Directions> Print the line where "Click the 5600 axis tick label" occurs and every line that follows it in the data below, ending with the last line, precisely as written.
──────────────────────────────
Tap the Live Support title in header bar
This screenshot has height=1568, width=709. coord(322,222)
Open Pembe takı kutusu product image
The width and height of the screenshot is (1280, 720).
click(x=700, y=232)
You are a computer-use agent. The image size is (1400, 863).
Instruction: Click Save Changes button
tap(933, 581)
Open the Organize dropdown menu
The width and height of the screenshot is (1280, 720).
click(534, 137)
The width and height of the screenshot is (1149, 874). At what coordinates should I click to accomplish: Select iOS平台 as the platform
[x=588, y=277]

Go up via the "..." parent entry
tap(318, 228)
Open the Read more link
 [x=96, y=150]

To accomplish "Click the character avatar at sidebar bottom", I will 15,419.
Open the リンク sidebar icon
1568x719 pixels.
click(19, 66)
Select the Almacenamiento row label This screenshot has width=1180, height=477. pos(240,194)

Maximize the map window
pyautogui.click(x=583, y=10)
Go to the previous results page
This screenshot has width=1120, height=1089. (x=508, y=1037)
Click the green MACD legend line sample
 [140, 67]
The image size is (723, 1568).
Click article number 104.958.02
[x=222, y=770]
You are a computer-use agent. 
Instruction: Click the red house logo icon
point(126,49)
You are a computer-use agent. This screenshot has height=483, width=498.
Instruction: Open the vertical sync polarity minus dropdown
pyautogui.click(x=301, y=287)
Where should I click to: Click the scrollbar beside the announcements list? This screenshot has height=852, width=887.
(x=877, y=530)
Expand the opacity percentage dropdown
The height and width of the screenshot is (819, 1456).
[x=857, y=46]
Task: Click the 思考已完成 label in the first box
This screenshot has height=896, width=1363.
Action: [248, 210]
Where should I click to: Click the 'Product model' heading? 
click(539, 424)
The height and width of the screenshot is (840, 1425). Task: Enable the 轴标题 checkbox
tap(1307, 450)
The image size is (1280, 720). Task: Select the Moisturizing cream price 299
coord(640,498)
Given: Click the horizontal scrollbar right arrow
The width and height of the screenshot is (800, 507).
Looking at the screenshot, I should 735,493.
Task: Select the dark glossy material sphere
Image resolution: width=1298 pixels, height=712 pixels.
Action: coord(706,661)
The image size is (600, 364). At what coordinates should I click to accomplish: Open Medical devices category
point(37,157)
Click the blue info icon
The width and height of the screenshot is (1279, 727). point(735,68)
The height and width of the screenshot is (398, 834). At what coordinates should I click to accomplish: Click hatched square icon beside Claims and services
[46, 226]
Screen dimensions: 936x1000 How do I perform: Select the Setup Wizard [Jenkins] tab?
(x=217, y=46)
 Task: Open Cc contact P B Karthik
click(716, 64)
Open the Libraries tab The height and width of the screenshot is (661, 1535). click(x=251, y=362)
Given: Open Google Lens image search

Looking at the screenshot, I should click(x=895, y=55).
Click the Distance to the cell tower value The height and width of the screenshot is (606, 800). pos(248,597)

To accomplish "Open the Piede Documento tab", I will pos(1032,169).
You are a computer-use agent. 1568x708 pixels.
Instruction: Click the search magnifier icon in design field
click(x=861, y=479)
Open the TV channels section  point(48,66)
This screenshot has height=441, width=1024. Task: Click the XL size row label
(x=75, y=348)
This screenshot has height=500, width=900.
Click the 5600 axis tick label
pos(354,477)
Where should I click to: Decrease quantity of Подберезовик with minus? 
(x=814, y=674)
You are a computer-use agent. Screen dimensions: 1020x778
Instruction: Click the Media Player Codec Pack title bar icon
──────────────────────────────
Answer space>
Click the 5600 axis tick label
pos(354,477)
Where should I click to: Decrease quantity of Подберезовик with minus? 
(x=814, y=674)
You are a computer-use agent. Screen dimensions: 1020x778
Instruction: Click the Media Player Codec Pack title bar icon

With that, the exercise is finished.